POPMARKET – Peluncuran 360Studio, sebuah platform digital inovatif yang dirancang untuk merevolusi distribusi asuransi di Indonesia, turut memperkenalkan pendekatan Agent-Guided Digital Distribution (AGDD).
Dengan menggabungkan efisiensi teknologi digital dan keahlian manusia, AGDD menghadirkan nilai transformasional bagi konsumen, agen, dan pelaku industri, khususnya di wilayah terpencil dan yang belum terjangkau layanan keuangan secara menyeluruh.
Peluncuran ini turut dibahas dalam webinar publik bertajuk Human-Guided Digital Distribution: Collaborating for a Consumer-Centric Indonesian Insurance Market pada 3 Juni 2025.

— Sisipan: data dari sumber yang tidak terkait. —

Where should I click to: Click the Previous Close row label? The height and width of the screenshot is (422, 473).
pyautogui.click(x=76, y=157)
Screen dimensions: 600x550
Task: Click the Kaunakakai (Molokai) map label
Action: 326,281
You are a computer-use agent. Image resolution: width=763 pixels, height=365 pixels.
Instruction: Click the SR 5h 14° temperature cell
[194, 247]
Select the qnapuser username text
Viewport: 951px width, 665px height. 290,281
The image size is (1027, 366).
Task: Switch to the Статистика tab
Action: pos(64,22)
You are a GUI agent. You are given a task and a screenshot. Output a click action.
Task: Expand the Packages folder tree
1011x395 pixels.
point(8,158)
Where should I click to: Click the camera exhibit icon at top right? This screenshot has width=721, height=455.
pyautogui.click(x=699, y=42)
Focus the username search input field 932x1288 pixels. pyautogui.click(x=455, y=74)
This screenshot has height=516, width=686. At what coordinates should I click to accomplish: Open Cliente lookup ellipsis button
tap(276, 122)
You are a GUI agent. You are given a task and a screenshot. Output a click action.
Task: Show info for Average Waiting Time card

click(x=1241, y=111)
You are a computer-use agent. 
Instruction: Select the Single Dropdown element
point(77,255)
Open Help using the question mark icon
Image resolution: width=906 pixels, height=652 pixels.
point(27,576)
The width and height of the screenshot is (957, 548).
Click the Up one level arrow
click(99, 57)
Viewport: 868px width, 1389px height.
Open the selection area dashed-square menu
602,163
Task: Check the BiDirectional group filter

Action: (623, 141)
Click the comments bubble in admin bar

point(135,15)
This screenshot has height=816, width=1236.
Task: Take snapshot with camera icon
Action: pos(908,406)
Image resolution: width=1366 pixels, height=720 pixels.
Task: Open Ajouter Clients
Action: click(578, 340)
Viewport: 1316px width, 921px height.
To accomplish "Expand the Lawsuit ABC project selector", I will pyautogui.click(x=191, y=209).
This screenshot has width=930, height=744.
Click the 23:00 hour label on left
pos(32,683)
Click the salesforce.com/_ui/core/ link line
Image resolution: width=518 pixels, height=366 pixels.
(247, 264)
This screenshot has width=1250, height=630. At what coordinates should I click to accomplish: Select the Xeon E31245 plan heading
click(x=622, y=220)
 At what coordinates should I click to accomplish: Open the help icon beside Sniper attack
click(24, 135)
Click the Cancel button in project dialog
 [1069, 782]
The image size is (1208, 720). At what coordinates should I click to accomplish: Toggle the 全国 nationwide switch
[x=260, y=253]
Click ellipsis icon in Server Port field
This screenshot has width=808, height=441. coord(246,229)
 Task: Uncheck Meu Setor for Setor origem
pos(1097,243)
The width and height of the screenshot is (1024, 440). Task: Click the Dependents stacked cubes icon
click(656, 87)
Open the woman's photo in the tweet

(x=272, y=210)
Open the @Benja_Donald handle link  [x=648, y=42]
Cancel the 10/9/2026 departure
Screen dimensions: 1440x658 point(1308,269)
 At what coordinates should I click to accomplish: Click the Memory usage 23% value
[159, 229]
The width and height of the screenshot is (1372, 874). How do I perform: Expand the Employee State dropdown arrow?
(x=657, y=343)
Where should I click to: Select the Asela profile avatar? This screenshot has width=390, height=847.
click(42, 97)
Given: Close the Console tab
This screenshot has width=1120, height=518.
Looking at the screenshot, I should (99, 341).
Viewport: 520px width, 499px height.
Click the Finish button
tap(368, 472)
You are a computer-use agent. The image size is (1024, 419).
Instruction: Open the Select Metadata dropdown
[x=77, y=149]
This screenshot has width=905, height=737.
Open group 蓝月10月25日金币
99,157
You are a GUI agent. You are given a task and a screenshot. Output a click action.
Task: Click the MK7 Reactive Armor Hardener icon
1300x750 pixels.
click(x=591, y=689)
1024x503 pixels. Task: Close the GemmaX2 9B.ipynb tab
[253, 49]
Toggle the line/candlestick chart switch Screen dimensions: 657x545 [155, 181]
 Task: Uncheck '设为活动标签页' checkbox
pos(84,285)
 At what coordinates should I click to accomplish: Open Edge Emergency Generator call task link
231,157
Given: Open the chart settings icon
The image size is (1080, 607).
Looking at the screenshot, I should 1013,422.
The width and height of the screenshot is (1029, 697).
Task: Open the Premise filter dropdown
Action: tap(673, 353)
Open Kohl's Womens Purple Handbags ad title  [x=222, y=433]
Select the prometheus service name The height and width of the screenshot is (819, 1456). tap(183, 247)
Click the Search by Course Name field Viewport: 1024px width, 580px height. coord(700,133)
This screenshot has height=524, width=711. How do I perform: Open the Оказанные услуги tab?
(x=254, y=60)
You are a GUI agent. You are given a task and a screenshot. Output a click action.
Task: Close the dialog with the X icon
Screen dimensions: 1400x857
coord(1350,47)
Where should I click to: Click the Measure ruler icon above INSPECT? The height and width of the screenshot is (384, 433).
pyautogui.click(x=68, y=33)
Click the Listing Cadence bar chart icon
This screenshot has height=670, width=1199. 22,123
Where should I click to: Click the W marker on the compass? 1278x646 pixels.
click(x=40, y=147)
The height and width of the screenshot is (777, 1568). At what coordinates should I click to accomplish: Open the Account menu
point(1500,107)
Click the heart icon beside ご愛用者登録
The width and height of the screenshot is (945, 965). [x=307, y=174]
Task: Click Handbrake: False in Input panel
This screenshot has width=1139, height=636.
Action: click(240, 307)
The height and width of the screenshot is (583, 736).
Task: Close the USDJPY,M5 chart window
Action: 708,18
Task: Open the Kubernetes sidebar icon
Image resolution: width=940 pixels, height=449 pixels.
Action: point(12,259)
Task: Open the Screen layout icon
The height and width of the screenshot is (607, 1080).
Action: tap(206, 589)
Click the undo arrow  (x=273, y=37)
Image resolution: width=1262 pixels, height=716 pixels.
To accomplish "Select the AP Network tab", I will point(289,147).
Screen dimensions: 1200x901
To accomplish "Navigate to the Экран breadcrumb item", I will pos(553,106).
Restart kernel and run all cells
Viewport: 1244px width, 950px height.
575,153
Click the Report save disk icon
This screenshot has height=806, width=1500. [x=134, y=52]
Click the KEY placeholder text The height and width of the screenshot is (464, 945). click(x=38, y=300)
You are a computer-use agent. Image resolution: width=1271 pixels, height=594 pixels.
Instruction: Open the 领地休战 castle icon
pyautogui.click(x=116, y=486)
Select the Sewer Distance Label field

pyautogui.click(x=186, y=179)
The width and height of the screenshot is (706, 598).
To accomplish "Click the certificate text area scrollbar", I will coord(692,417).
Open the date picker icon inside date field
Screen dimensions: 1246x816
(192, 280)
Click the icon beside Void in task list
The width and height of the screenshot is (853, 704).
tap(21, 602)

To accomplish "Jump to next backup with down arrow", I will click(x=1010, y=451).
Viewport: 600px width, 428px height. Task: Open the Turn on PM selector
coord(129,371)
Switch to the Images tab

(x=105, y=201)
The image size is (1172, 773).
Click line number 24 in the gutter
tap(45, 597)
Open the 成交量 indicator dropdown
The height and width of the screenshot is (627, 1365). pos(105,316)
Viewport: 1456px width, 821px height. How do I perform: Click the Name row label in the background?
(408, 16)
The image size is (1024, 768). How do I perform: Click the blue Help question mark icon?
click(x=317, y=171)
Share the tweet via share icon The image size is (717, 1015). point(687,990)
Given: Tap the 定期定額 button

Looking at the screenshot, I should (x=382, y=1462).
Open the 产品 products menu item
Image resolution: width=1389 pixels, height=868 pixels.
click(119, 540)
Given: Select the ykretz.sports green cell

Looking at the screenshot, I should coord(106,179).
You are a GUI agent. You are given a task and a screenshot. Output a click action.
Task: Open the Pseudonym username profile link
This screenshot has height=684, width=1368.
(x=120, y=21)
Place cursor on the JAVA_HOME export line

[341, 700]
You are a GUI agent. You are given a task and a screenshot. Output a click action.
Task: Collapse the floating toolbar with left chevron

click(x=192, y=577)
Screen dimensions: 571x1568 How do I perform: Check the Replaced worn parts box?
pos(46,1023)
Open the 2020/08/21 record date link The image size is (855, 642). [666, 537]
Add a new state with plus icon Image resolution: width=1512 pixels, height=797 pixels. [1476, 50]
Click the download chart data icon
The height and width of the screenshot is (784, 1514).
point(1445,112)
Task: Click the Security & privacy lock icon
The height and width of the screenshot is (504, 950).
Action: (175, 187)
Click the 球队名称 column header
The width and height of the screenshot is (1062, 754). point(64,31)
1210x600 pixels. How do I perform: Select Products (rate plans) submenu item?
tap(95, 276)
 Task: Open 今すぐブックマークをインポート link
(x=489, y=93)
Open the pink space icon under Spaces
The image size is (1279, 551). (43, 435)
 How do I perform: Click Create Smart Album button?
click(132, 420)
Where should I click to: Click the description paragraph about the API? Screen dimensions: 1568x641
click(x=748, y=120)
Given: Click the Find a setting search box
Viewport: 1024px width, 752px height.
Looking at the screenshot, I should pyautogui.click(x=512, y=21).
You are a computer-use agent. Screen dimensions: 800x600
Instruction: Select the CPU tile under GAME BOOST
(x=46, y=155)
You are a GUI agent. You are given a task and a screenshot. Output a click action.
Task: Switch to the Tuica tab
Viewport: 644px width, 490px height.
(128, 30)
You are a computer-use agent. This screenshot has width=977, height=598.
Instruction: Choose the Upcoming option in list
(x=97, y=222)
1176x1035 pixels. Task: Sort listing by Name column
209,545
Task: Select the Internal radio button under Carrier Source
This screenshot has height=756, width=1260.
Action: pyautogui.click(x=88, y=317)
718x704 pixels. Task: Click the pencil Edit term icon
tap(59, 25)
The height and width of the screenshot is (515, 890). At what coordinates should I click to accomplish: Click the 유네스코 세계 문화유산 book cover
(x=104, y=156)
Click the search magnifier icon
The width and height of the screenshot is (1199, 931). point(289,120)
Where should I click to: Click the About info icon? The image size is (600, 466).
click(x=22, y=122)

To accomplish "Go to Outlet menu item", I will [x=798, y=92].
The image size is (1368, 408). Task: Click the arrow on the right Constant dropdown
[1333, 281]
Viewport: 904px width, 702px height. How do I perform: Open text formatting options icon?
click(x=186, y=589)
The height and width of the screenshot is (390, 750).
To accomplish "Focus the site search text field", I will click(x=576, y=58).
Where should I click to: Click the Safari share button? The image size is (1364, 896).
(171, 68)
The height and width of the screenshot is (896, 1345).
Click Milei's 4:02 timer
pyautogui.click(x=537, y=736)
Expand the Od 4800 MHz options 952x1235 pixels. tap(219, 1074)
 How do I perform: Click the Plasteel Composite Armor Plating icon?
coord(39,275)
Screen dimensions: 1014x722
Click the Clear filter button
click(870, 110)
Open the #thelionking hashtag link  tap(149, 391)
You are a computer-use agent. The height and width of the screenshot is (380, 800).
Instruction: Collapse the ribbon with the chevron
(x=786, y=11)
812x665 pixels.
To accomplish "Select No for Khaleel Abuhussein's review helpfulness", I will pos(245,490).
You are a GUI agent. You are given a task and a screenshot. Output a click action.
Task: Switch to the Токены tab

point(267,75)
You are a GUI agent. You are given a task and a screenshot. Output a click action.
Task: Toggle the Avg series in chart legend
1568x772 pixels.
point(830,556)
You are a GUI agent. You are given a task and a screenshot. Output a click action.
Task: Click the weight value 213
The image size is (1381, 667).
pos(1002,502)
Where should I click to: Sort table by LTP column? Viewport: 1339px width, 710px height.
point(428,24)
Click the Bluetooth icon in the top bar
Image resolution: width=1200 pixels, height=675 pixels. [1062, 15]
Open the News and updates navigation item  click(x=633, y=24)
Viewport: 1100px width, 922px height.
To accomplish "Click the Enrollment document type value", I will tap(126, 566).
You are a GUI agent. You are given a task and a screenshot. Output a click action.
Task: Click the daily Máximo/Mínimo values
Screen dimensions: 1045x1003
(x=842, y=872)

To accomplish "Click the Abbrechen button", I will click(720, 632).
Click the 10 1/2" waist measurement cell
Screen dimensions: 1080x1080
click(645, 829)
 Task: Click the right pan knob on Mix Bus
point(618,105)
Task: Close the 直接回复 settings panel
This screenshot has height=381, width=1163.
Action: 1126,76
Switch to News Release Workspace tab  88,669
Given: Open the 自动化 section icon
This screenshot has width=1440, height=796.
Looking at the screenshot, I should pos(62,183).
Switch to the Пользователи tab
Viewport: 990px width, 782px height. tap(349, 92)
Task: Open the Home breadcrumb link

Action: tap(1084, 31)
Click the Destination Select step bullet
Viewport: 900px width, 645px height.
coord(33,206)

Acara ini menghadirkan tokoh-tokoh penting seperti Adrian Siregar, Kepala Divisi Pengembangan Asuransi & Dana Pensiun Otoritas Jasa Keuangan (OJK); Mahaning Riyana, Direktur Eksekutif Asosiasi Fintech Syariah Indonesia (AFSI); dan Nano Sutrisno, VP Business Development Indonesia untuk 360Studio. Para pembicara menekankan peran AGDD dalam membangun inklusi, transparansi, dan kepercayaan di sektor asuransi Indonesia.
AGDD hadir sebagai solusi praktis yang memadukan alat digital yang intuitif dengan sentuhan manusia. Di dalamnya terdapat fitur seperti Smart Form dan business logic yang dirancang untuk menyederhanakan proses pengajuan polis tanpa menghilangkan peran agen.
Konsumen dapat mengisi formulir, melakukan pembayaran deposit, dan menerima formulir yang telah terisi otomatis melalui email, sementara perusahaan asuransi menangani tahap berikutnya seperti underwriting. Agen tetap dilibatkan sebagai penasihat yang siap hadir saat dibutuhkan, menciptakan pengalaman yang lebih terarah dan nyaman dibandingkan platform yang hanya mengandalkan chatbot.
Dengan mengotomatiskan tugas-tugas administratif, AGDD memungkinkan agen fokus pada membangun hubungan dan memberikan nasihat yang dipersonalisasi.
Pendekatan “one-to-many” ini memungkinkan agen menjangkau lebih banyak calon nasabah, termasuk di wilayah yang sebelumnya sulit dijangkau. Model ini tak hanya meningkatkan efisiensi, tetapi juga mendukung program nasional dalam memperluas literasi keuangan dan penetrasi asuransi.
Bagi perusahaan asuransi, AGDD membantu menyederhanakan proses aplikasi, mengurangi beban operasional, dan mempercepat penerbitan polis. “Model AGDD saat ini benar-benar mengubah cara distribusi asuransi dilakukan di berbagai belahan dunia,” ujar Nano Sutrisno.
“Model ini memberdayakan konsumen dengan cara-cara dan pendekatan yang mudah dipahami, dan mendukung agen untuk menjangkau lebih banyak orang secara efektif,” sambungnya.